→ SOURCE RECORDS:
***

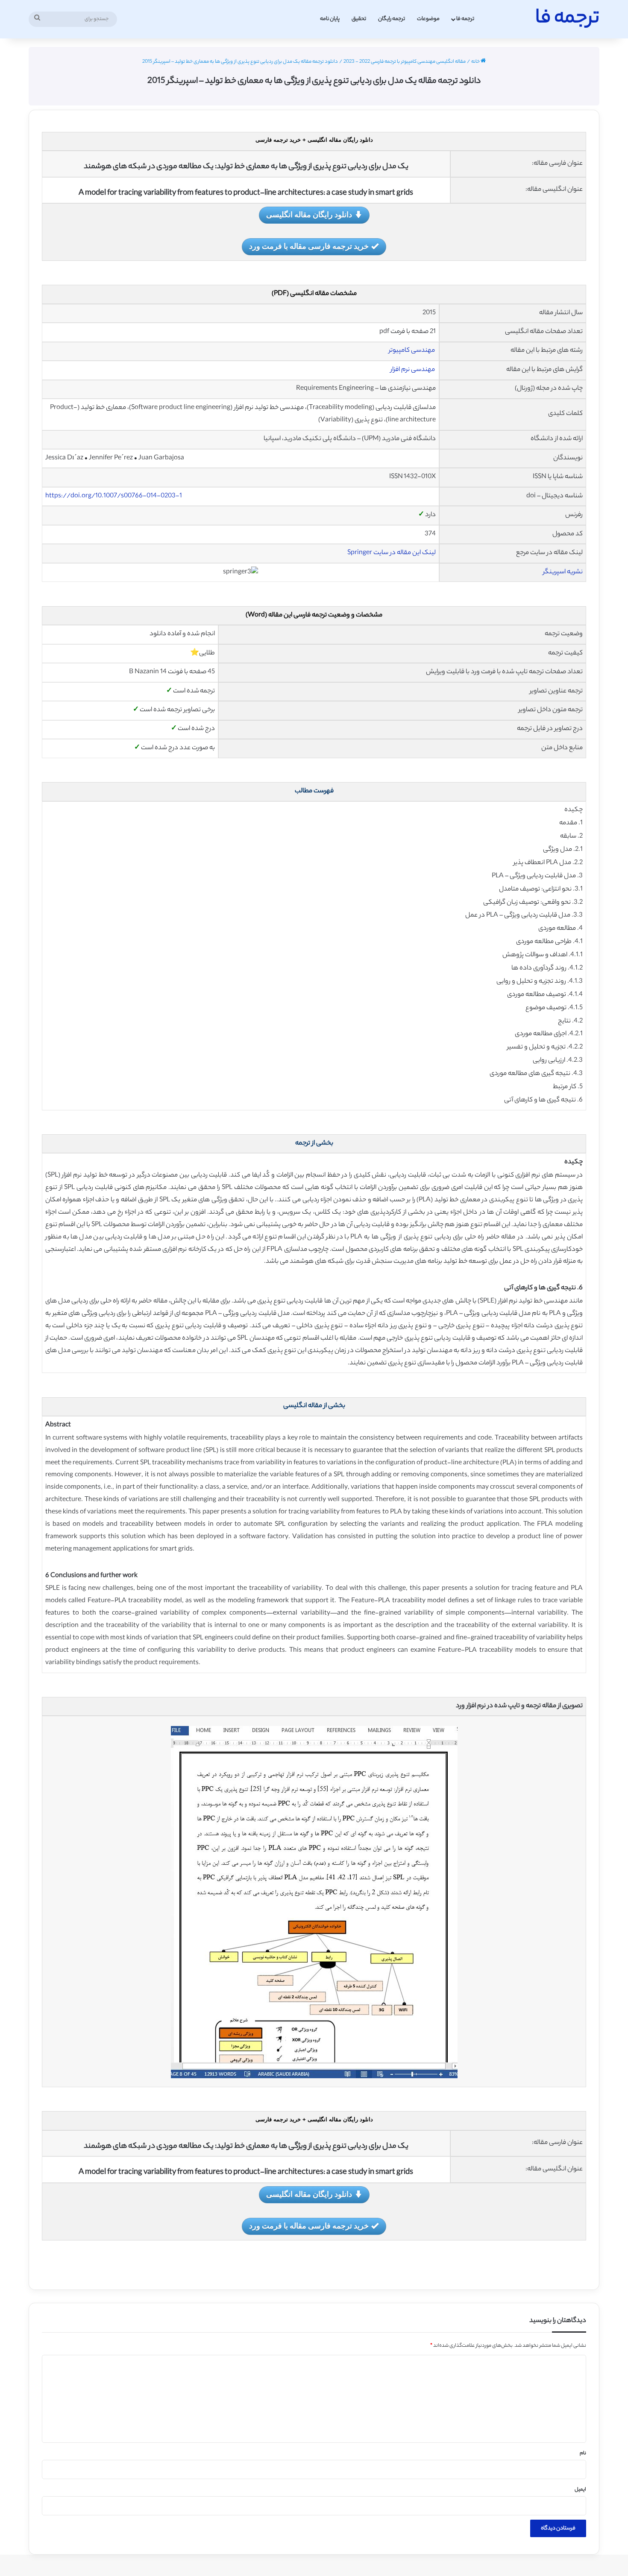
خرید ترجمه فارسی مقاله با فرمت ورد (309, 246)
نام (583, 2453)
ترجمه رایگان (391, 19)
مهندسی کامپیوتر (412, 350)
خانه (476, 62)
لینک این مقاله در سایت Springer (391, 553)
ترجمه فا (465, 19)
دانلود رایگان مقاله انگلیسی (309, 214)
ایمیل (580, 2489)
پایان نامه (330, 19)
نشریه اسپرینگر (563, 572)
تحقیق (359, 19)
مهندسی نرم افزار (413, 370)
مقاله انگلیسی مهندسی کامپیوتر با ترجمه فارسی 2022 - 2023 (404, 62)
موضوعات (428, 19)
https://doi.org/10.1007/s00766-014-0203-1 (113, 496)
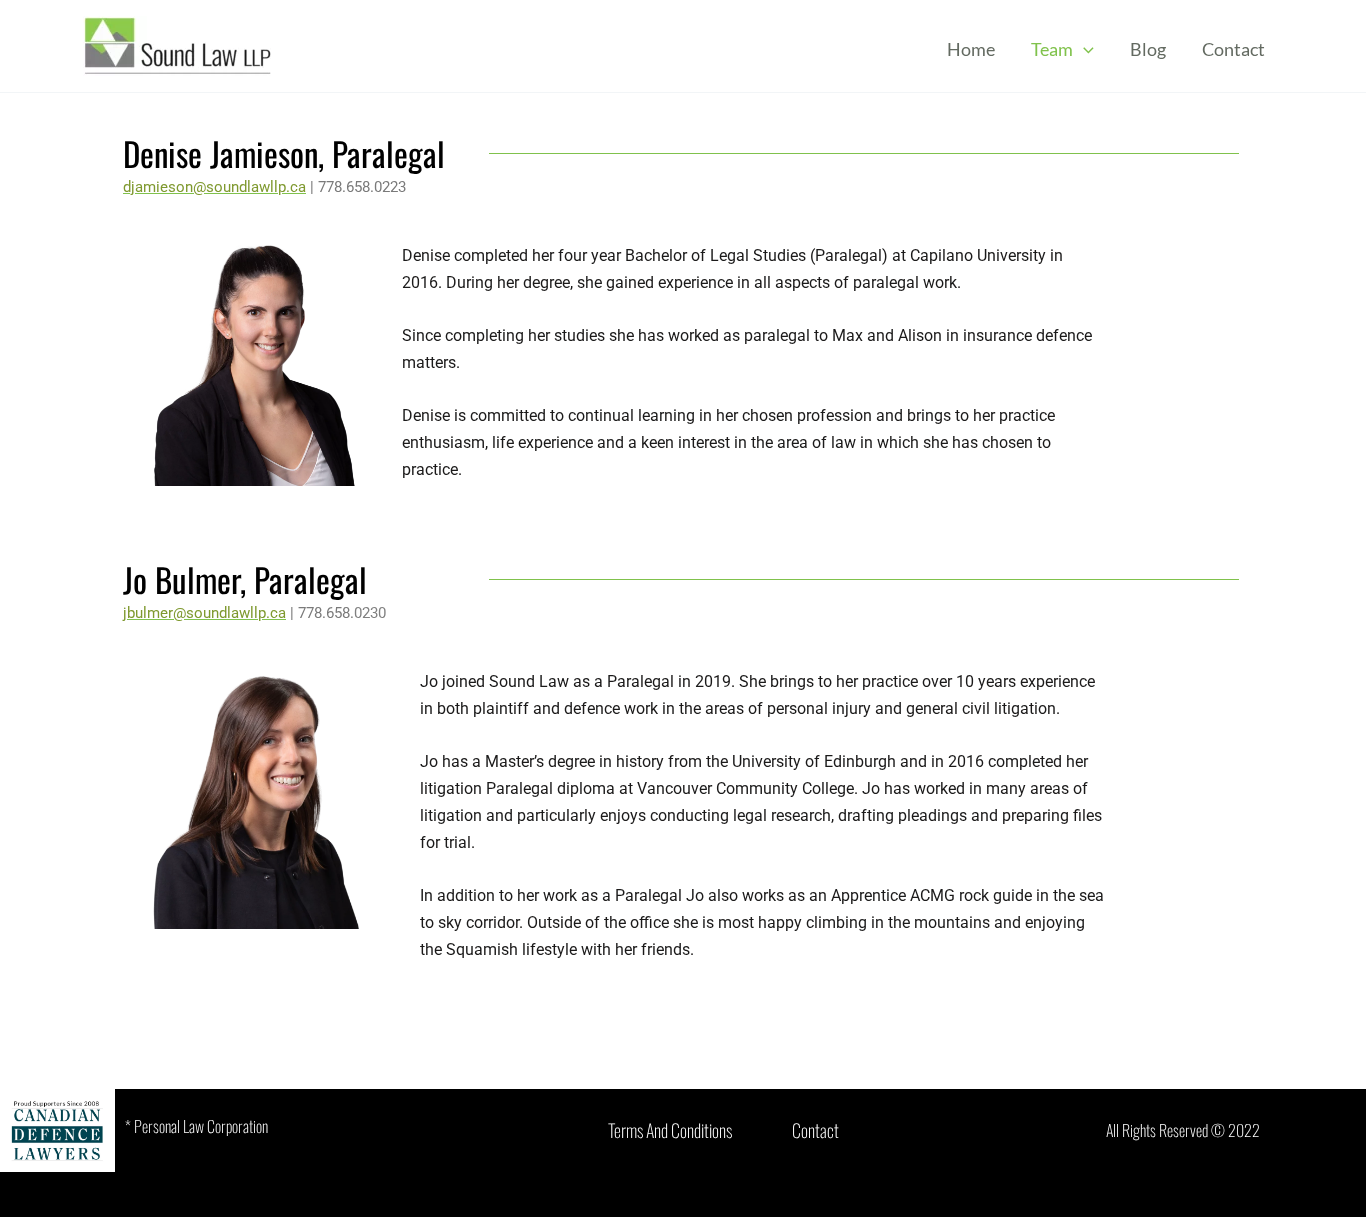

***

→ INSTRUCTIONS TO FOLLOW: Leave the pictures out and output the rest of the listing exactly.

→ RESULT FOR THIS TASK:
خرید ترجمه فارسی مقاله با فرمت ورد (309, 246)
نام (583, 2453)
ترجمه رایگان (391, 19)
مهندسی کامپیوتر (412, 350)
خانه (476, 62)
لینک این مقاله در سایت Springer (391, 553)
ترجمه فا (465, 19)
دانلود رایگان مقاله انگلیسی (309, 214)
ایمیل (580, 2489)
پایان نامه (330, 19)
نشریه اسپرینگر (563, 572)
تحقیق (359, 19)
مهندسی نرم افزار (413, 370)
مقاله انگلیسی مهندسی کامپیوتر با ترجمه فارسی 2022 - 2023 (404, 62)
موضوعات (428, 19)
https://doi.org/10.1007/s00766-014-0203-1 (113, 496)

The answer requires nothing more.